Saat aku pulang, anak-anakku suka bertanya, “ayah bawa apa?” Menyenangkan anak-anak dengan buah tangan sebenarnya “wajib” bagi seorang yang ...

Namanya juga Anak-Anak

Makan bersama ayah dan anak penuh kasih sayang

Saat aku pulang, anak-anakku suka bertanya, “ayah bawa apa?” Menyenangkan anak-anak dengan buah tangan sebenarnya “wajib” bagi seorang yang lisannya tajam sepertiku. Maka kadang aku singgah beli martabak di perjalanan pulang.


Suatu ketika dengan martabak di tangan, aku mengucap salam dan membuka gerbang. Anak-anakku seperti biasa langsung menghambur ke luar dan bertanya, “ayah bawa apa?” Melihat tanganku menggenggam bungkusan plastik yang mereka langsung bergembira, berlomba merebut bungkusan itu dari tanganku dan membawanya ke dalam untuk disantap. Sedangkan aku sendiri ditinggalkan di luar.

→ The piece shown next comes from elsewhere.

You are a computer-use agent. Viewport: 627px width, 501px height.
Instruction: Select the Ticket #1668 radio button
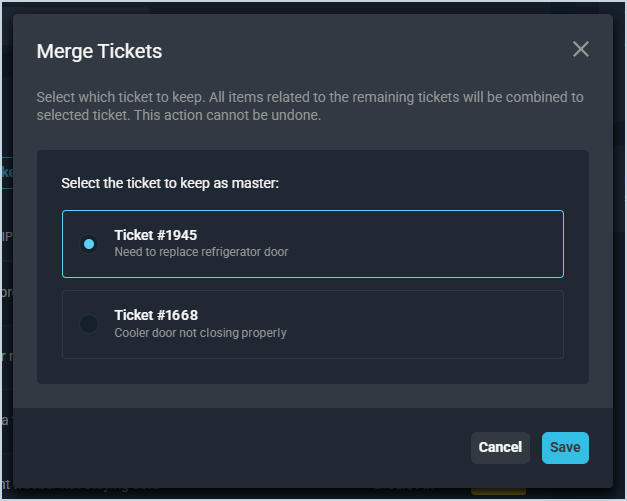click(x=89, y=324)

Aku tidak berharap mereka menungguku selesai menutup dan mengunci gerbang tapi saat itu aku jadi menyadari ternyata lebih menyenangkan jika tidak ditinggalkan sendiri. “Ternyata begini rasanya.”

Saat itu, aku pun berpaling ke arah langit dan bertanya, “beginikah cara kami memperlakukan-Mu selama ini, ya Allah?”

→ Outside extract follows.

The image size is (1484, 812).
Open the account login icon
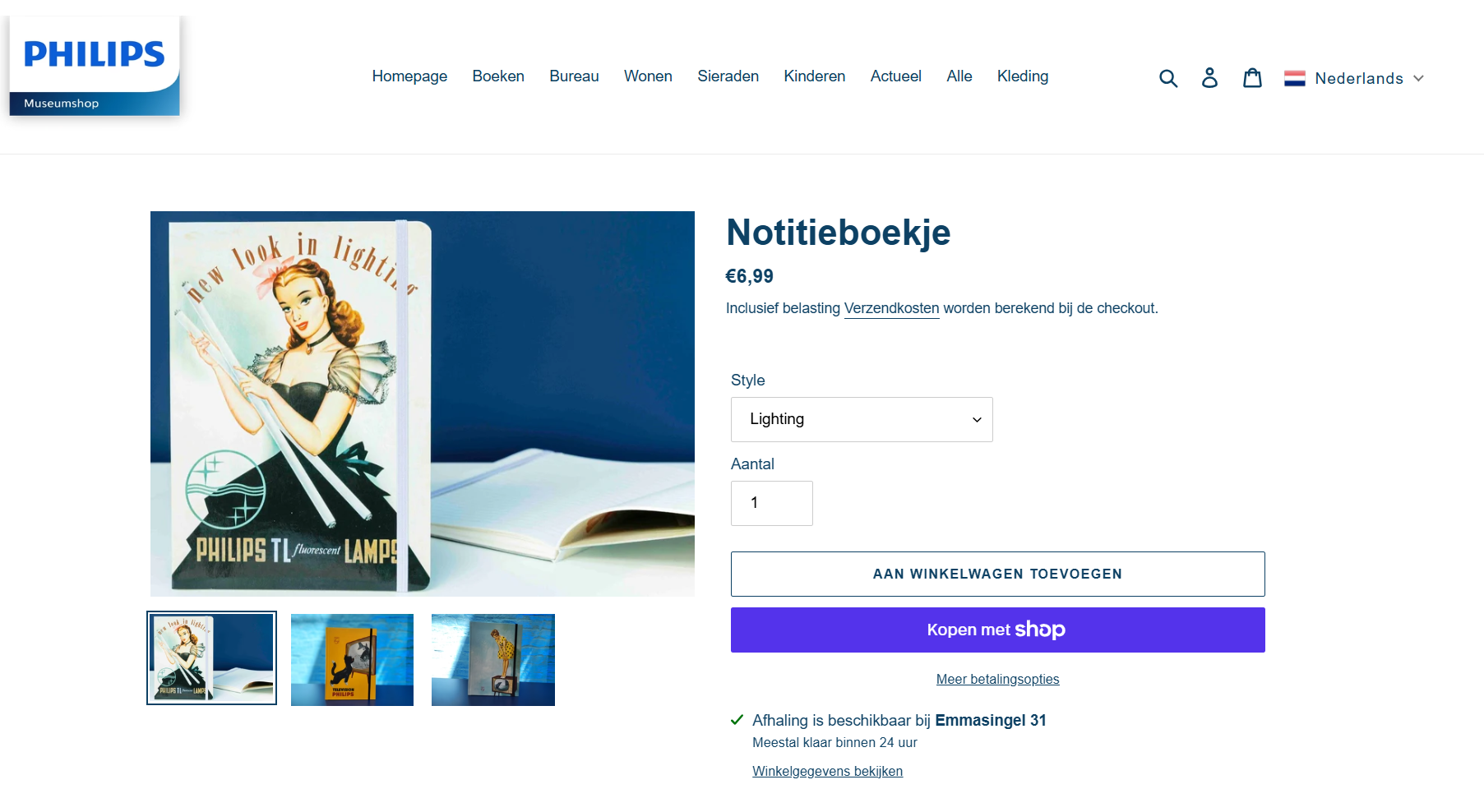pos(1209,77)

“Kami memohon kepada-Mu ini dan itu setiap hari. Ketika Kau mengabulkankan permohonan kami dan memberi kami nikmat-nikmat, kami malah sibuk dengan nikmat-nikmat tanpa sedikitpun mengingat-Mu.”

Aku tidak berbicara langsung dengan Dia seperti Nabi Musa tapi kukira Dia menjawab, “Perlakuan kalian bahkan lebih parah lagi tapi apakah kamu marah pada anak-anakmu hanya karena ditinggalkan seperti itu?”

“Tidak sih! Aku senang mereka bersenang-senang dengan martabak yang kubawa. Namanya juga anak-anak.”

“Begitu pula Aku! Namanya juga anak-anak.”

Lalu perasaan damai menyelimutiku seolah ke atasku ditumpahkan kasih sayang yang amat banyak. Terlalu banyak sehingga aku pun ingin melimpahkannya dan mengulang-ulang, “namanya juga anak-anak.”